IBD is classed as an invisible illness. A lot of people struggle to get their head around the concept that just because someone looks okay, it doesn’t mean they are actually okay. Everyone is probably fighting a battle you don’t know about, so always exercise kindness & try to hold back judgement where you can. Living with Crohn’s has definitely helped me to develop more understanding to others & that just because something helps one person, doesn’t necessarily mean it will work as effectively for someone else.
5 positives of having Inflammatory Bowel Disease
Don’t get me wrong, I would rather be without Bowel Disease in the first place and would love to take it away from people who also suffer, but being a Crohn’s Warrior has silver linings also.
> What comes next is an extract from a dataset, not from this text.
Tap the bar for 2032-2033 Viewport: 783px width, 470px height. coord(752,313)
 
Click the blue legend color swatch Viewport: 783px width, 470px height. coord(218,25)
I can think of a good few if I sit down & make a list, but I thought I’d summarise this post with some & hopefully help you reading this to find one of your own.
- I have met so many inspirational people because of my IBD, some of whom I am lucky to have close to me & hold them super close in my heart.
- I have done many things I probably wouldn’t have pushed myself to do without IBD, such as blogging, modelling, taking part in and producing educational IBD/Mental Health videos & travelling.
- I have learnt how to listen to my body more & because of this, I also have a bit of a sixth sense when it comes to detecting when something isn’t right with someone else, especially medically & emotionally.
- I have to consistently push through many mental barriers within myself to practice more love & appreciation for my own body. Showing my scars etc to try and inspire others to do the same means I am consciously having to remind myself of the things I like about my body, not the things I want to change.
- I have developed a bigger belief in speaking up for myself when I feel something is wrong or I aren’t happy with something. I can be very straight to the point when I need to be, but I always try to do it in a way that shows that I am doing so because I care greatly & genuinely will do what it takes to help a lot of people.